And I was getting to meet with you all.

Shawn Anderson:

Give some, get some.

Tim Cynova:

But it's the opportunity to... Already talked about people who understand exactly what's happening and to be able to bounce things off of each other and to be in a place where you can't just slide through. I mean Lauren, you and I've talked about this before, where there's an idea that's dumb. So someone in this group is going to say that and be like, "In the kindest of ways or with the kindness of intentions [inaudible 00:11:00]."

Pallavi Sharma:

Yeah. Let's clarify that.

Lauren Ruffin:

Tim looked right over in our direction.

Tim Cynova:

With the intention and hope that it's making that idea better. It slows down decision making a lot of times if you're just a CEO you do it and you'd move forward.

Pallavi Sharma:

Fall on your ass and figure it out later.

Shawn Anderson:

Disagree and commit.

Pallavi Sharma:

Disagree and commit.

Tim Cynova:

Several of our listeners on Twitter posted question for us and there are a couple that relate to decision making. So Carl Swanson from Springboard for the Arts asks what are your systems or guidelines for strategic decision making? Do you use a consensus or compromise model?

Tim Cynova:

Neither.

Pallavi Sharma:

Neither.

Lauren Ruffin:

Neither. I've been thinking about how to try to describe how we... It's almost a committee report out with recommendations model. If you were to think about how a board works and I won't go that far. But often because we are responsible for our own operational areas, what we do is how do we operationalize this idea or this goal we have, go back to our teams, work independently and then we present. And it's fuzzy sometimes it's conversation but we usually have a recommendation to make. I think we should do this thing.

Pallavi Sharma:

Yeah. I think the other thing is, again, I think because of the fact that each of us has an area that we're focused on or are responsible for, we trust that we have the expertise on decision making in that area. So when we come in with a recommendation and we have to bring the information on the detail, the kind of logic to share about why we're choosing to make that decision. We trust each other enough to support a decision unless it's way off track or it has a significant impact on the rest of the organization or some information is unclear or needs clarification or something like that. Where it's a joint decision where it affects the whole organization, I don't think it's a consensus model, but nor is it a compromise model. I think as Lauren said, it's more of a disagree and commit. We spend a lot of time arguing and our conversations I'd say on not like calm, peaceful. There are no systems and guidelines.

- **Set exercise 1**
Output the part of the transcript that opens with the words containing "With the intention" and closes with "you'd move forward.".
- **Set exercise 2**
Using the transcript, say whether each statement agrees with it, answering yes or no and quoting the words that decide it.
(a) Carl Swanson is from Springboard for the Arts.
(b) Pallavi Sharma says the group has set systems and guidelines for decisions.
(c) Lauren Ruffin says the speakers are responsible for their own operational areas.
- **Set exercise 3**
Write the next part of the transcript, starting after Pallavi Sharma's last line.
The material after this transcript is separate from it.

- **Data block**
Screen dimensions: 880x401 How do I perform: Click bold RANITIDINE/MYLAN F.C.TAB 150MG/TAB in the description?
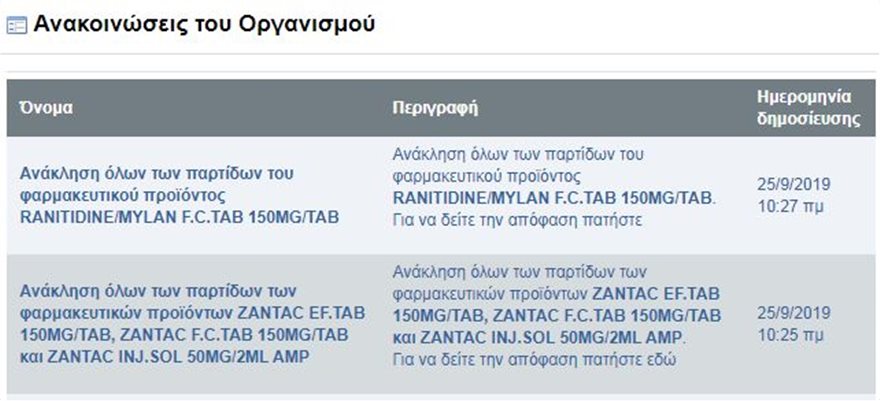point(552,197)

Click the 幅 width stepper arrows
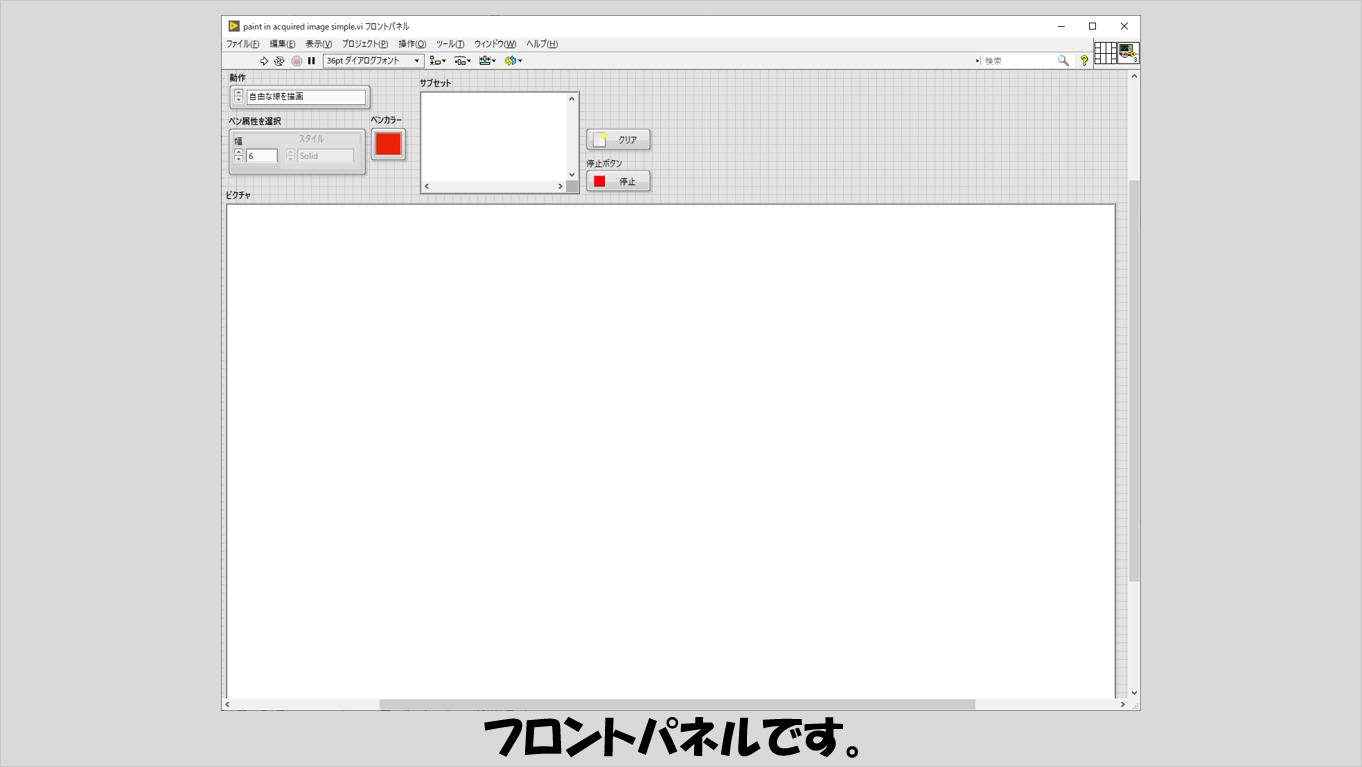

- **Exercise response 1**
With the intention and hope that it's making that idea better. It slows down decision making a lot of times if you're just a CEO you do it and you'd move forward.

- **Exercise response 2**
(a) Yes: "So Carl Swanson from Springboard for the Arts asks"
(b) No: "There are no systems and guidelines."
(c) Yes: "because we are responsible for our own operational areas"

- **Exercise response 3**
Lauren Ruffin:

They're pretty wild.

Pallavi Sharma:

They're pretty wild and there are no systems and guidelines. I want to be sure and clear about that. I don't think we have anything specific documented, but we very vigorously and energetically discuss anything that we have to make a decision about. And then either we're won over and we're all on the same side, or some of us disagree but agree to commit to the decision anyway.

Lauren Ruffin:

Yeah. And also just because someone's quiet is not necessarily they agree. So given the different personality profiles on the team, we have to be conscious. I think we have actually gotten the point where we're all really conscious of everybody's energy levels.

Pallavi Sharma:

Right.

Lauren Ruffin:

And trying to bring folks into the conversation.

Pallavi Sharma:

To model that, Shawn, what do you think?

Shawn Anderson:

I think there are downsides to having four people trying to make large decisions. There are things that we've decided to do that were discussed again months or years in the past. And I feel as if, if we were just a single CEO, if that was our model, these are things that would have been in place earlier. But instead because there's so many perspectives, even something you're confident in, you could back away from because there's voices that you respect.

Lauren Ruffin:

Is that a byproduct of how decisions are made or byproducts because the way that our unique organization is set up. We have really imperfect data.

Shawn Anderson:

I think that's a good question.

Lauren Ruffin:

Yeah. I think the second guessing ourselves is something that this particular leadership team has fallen prey to in the past and talking about that, how we got out of that. But I think we struggle not uniquely. The four of us are pretty data-driven. We're handed to a certain extent, a product, an organization that just-

Shawn Anderson:

Didn't have data.

Lauren Ruffin:

Didn't have clear data. We have lots-

Shawn Anderson:

We have lots of data.

Lauren Ruffin:

We have lots of data but it's mumbly jumbly so it's really hard to see. It's hard to use data to back up your decisions and I don't know if even one person would have followed their gut to the point that they would have been able to make the decisions that we've had to make.

Pallavi Sharma:

Right.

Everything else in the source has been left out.